Exact copy, no pictures: output each line below as it stands.

* * * * * * *

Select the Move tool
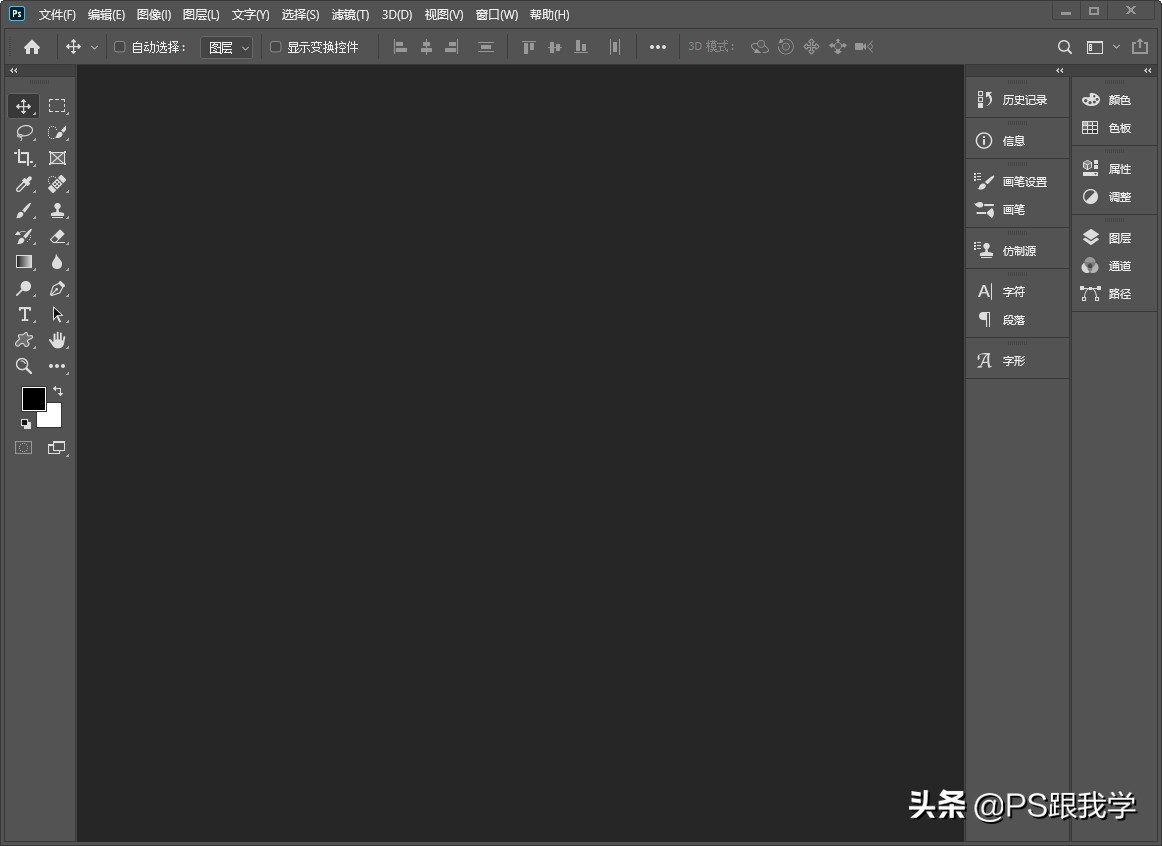The height and width of the screenshot is (846, 1162). point(23,106)
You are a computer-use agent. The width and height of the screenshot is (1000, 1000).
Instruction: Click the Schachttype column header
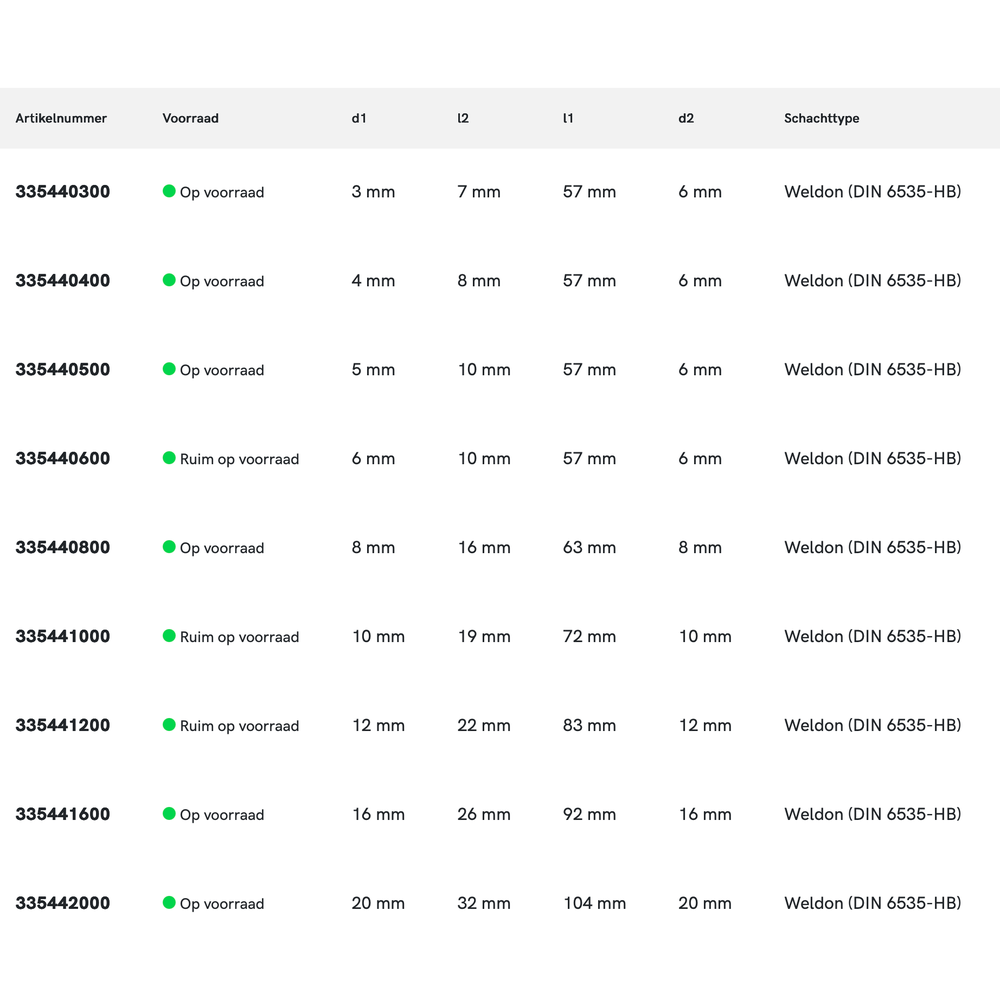(x=821, y=118)
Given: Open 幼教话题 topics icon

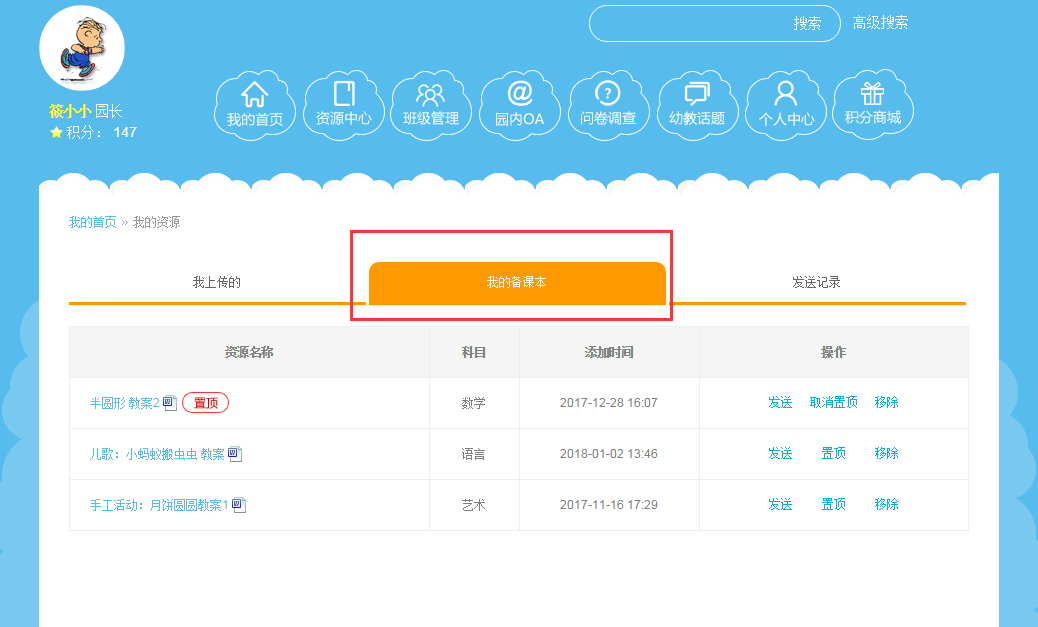Looking at the screenshot, I should tap(696, 105).
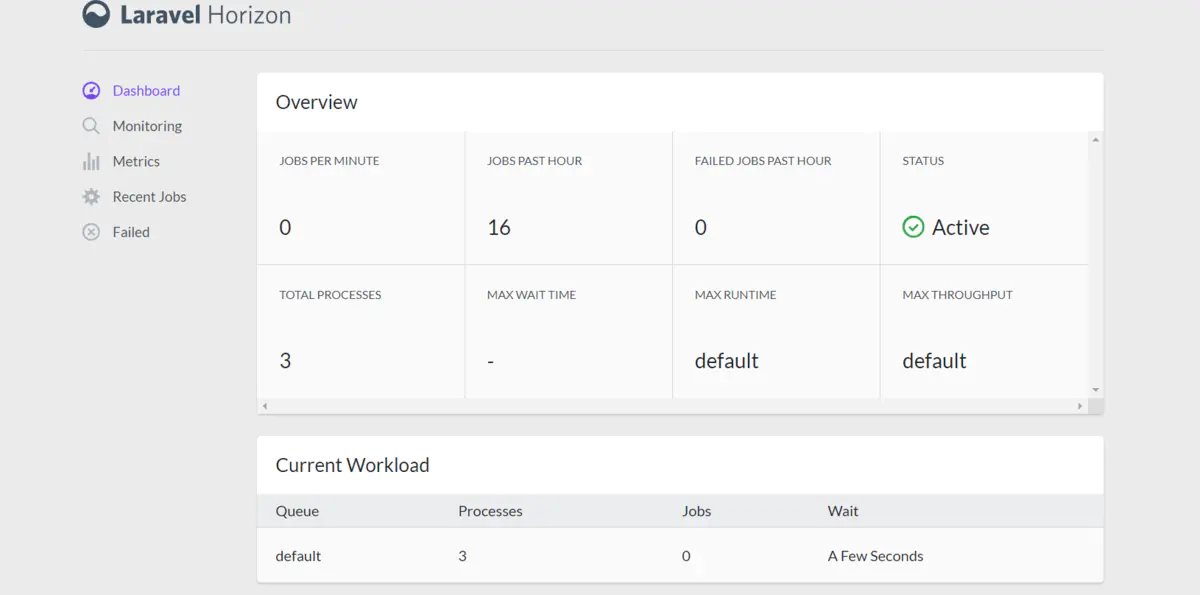This screenshot has width=1200, height=595.
Task: Click the Recent Jobs gear icon
Action: click(91, 197)
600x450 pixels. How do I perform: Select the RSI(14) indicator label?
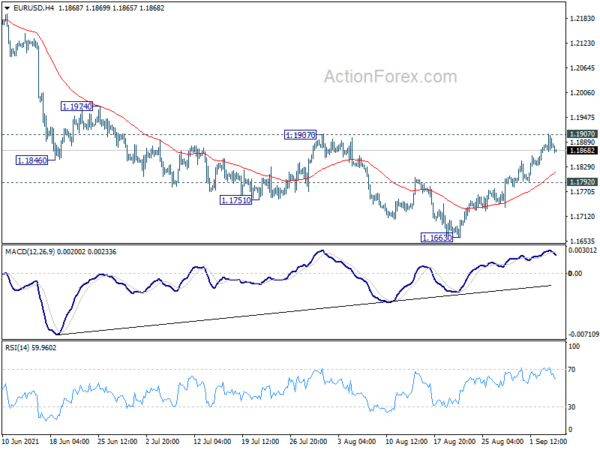(16, 347)
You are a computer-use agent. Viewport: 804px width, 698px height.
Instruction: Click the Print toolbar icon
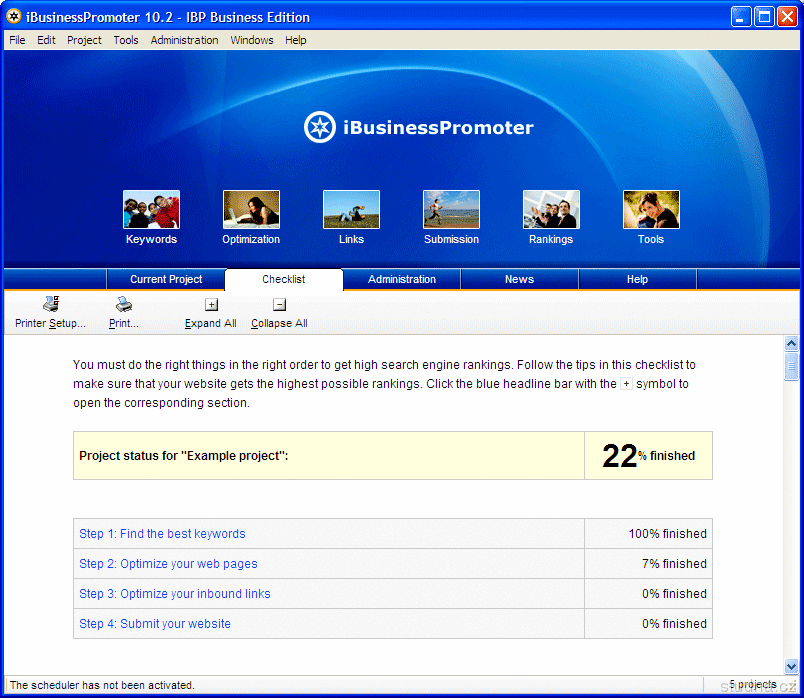click(123, 305)
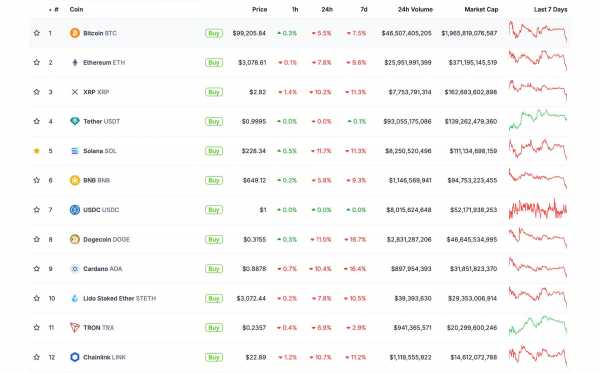Click the USDC logo icon
600x373 pixels.
point(75,210)
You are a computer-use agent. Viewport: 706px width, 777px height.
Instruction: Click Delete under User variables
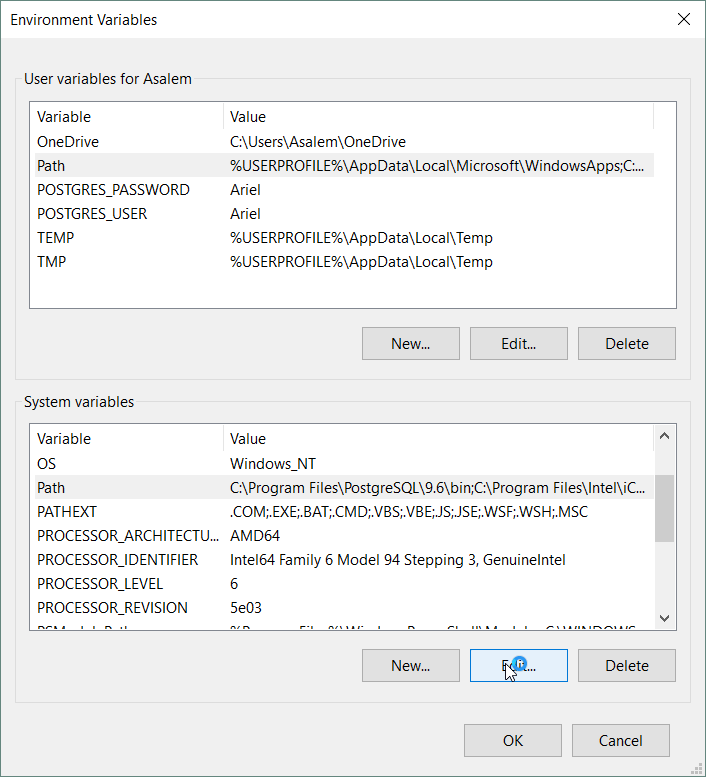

* * * * * * *

Task response
Select the Move tool
The height and width of the screenshot is (846, 1162). point(23,106)
You are a computer-use agent. The width and height of the screenshot is (1000, 1000).
Instruction: Click the Schachttype column header
(x=821, y=118)
Given: Open 幼教话题 topics icon

Looking at the screenshot, I should tap(696, 105).
This screenshot has width=1200, height=595.
Task: Click the Recent Jobs gear icon
Action: click(91, 197)
600x450 pixels. How do I perform: Select the RSI(14) indicator label?
(16, 347)
You are a computer-use agent. Viewport: 804px width, 698px height.
Instruction: Click the Print toolbar icon
click(123, 305)
Click the USDC logo icon
600x373 pixels.
point(75,210)
You are a computer-use agent. Viewport: 706px width, 777px height.
Instruction: Click Delete under User variables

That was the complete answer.